_Task statement_
With the pictures left out, print exactly the lines below that run from the one containing "Screen dimensions: 1200x803" through the one containing "Task: Click the General Instructions heading".

_Study material_
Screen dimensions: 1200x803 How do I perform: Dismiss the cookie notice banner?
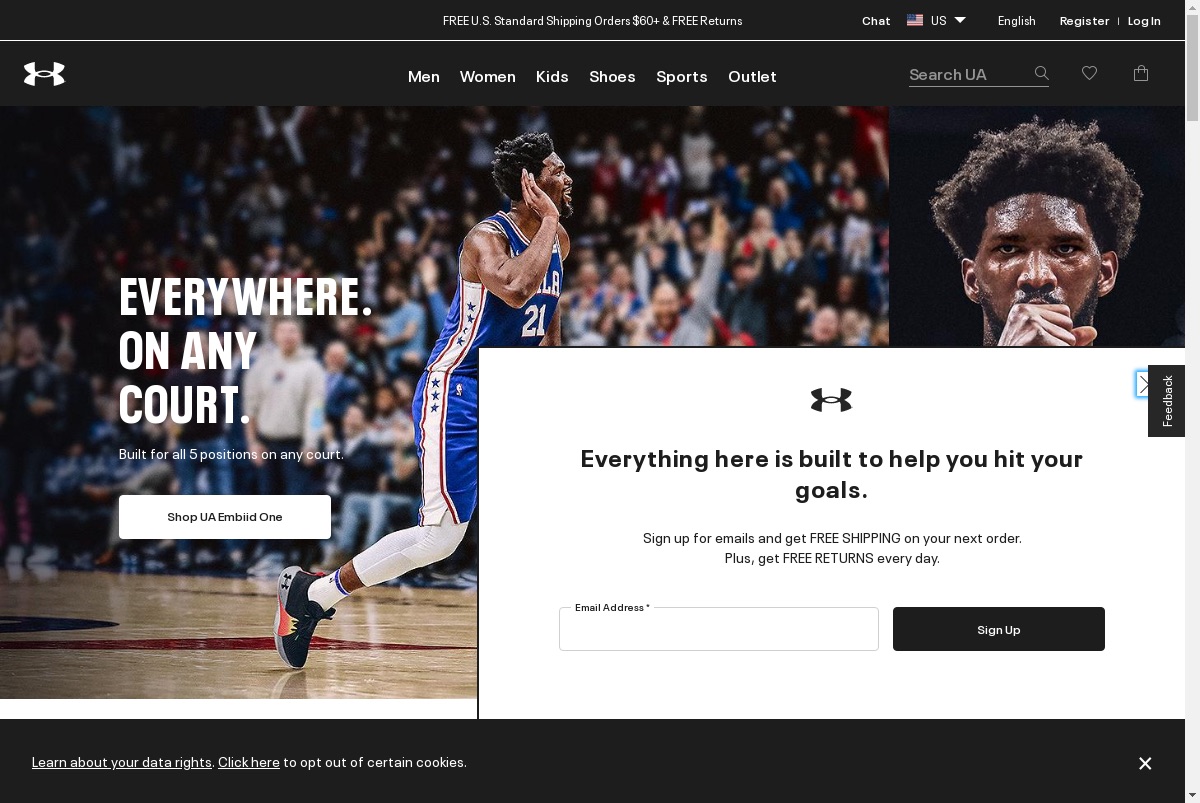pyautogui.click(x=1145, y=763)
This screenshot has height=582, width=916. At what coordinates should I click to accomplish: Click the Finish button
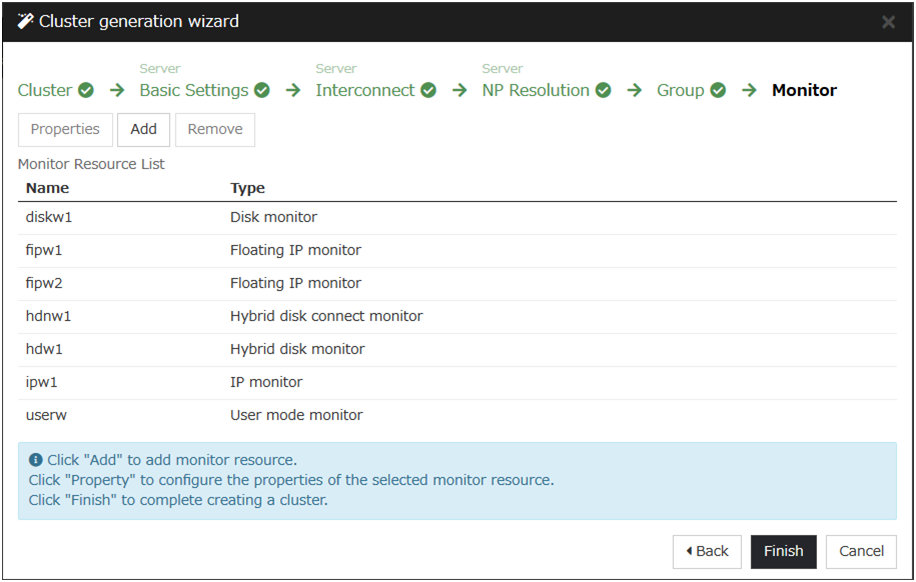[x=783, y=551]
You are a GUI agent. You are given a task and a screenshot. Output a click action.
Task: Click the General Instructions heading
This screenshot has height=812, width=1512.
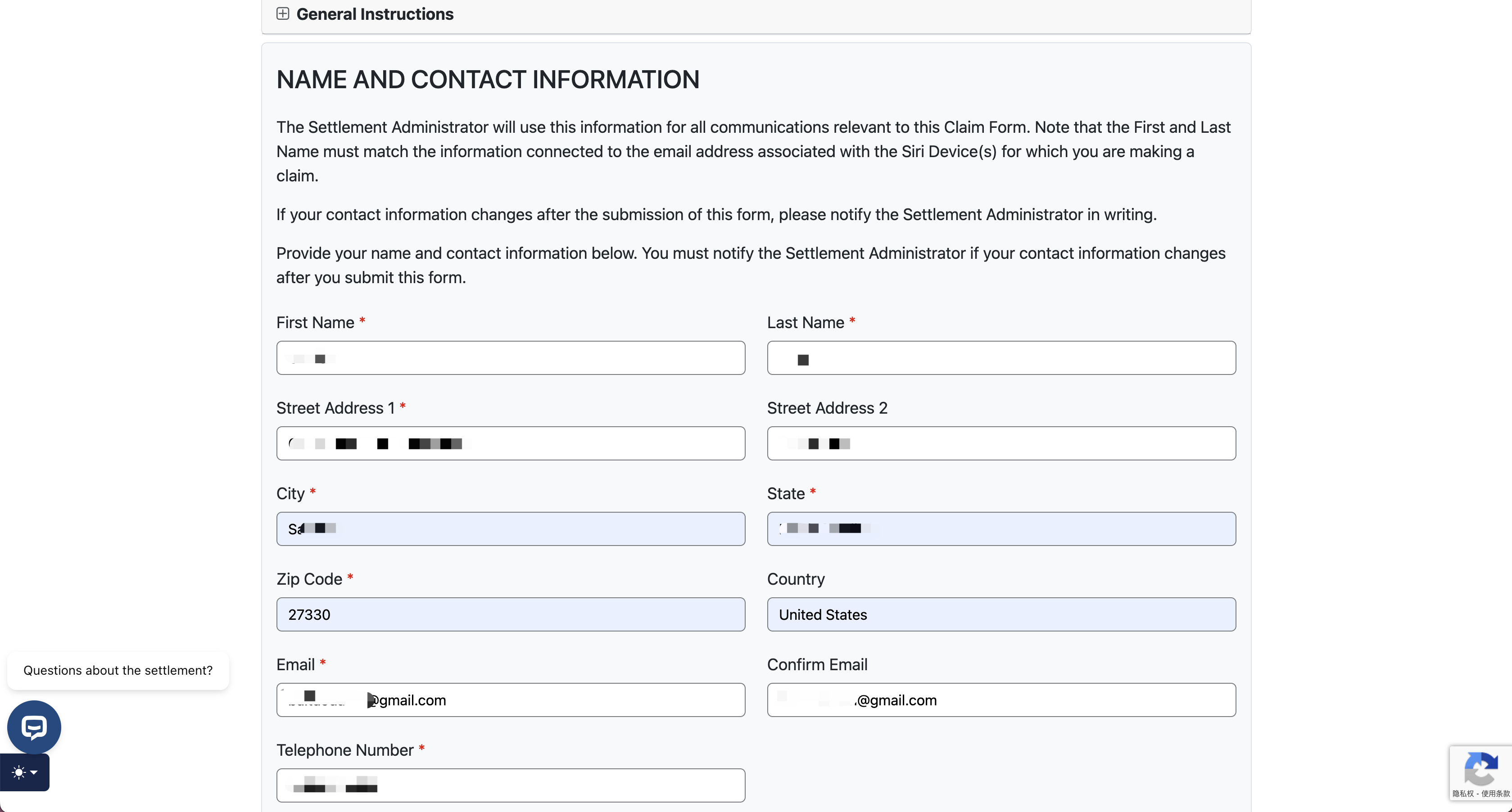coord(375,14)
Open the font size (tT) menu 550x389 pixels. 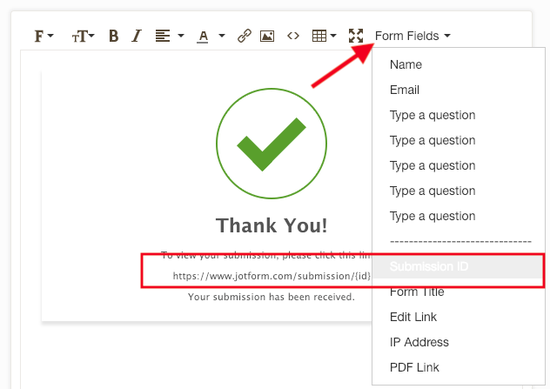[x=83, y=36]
...
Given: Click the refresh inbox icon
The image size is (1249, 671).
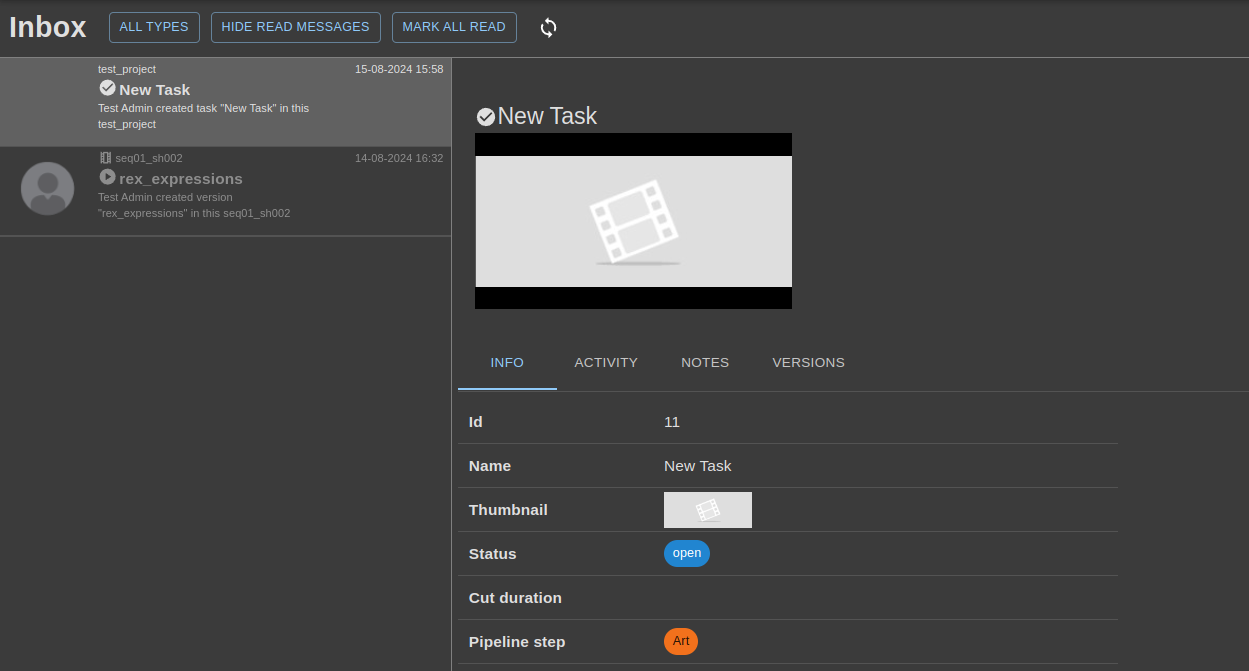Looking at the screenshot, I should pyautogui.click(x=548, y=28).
==
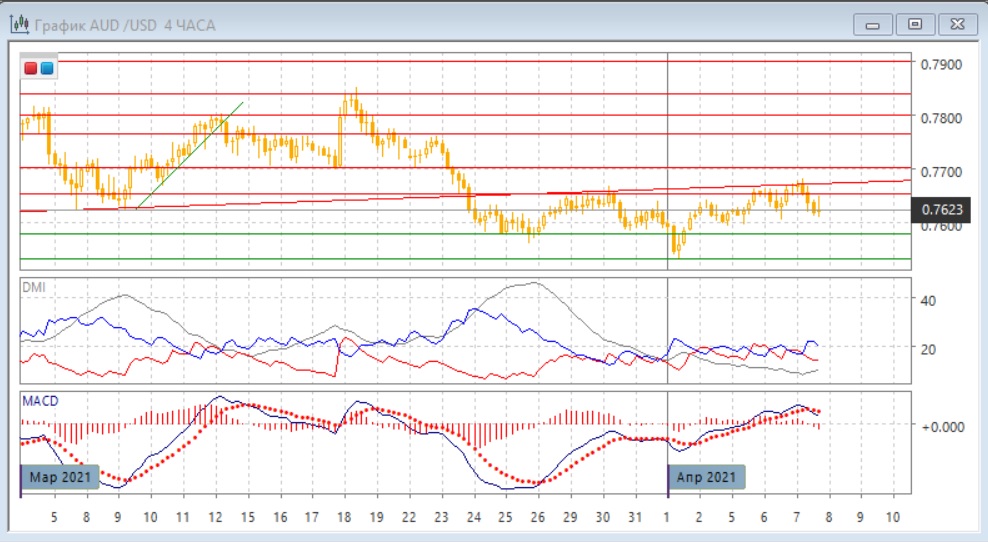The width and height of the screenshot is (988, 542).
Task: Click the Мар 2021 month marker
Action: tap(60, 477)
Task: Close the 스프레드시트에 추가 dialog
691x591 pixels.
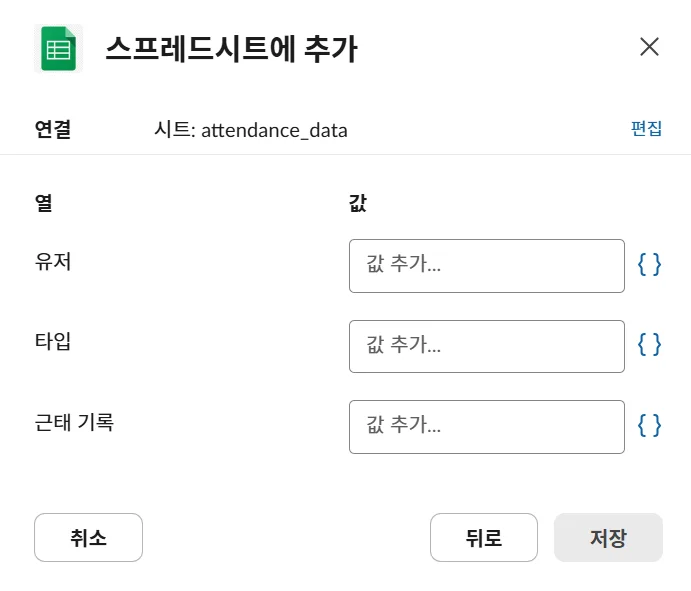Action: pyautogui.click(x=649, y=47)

_Exercise answer_
Screen dimensions: 1200x803 How do I perform: Dismiss the cookie notice banner?
pyautogui.click(x=1145, y=763)
This screenshot has height=582, width=916. At what coordinates should I click to accomplish: Click the Finish button
[x=783, y=551]
You are a GUI agent. You are given a task and a screenshot. Output a click action.
Task: Click the General Instructions heading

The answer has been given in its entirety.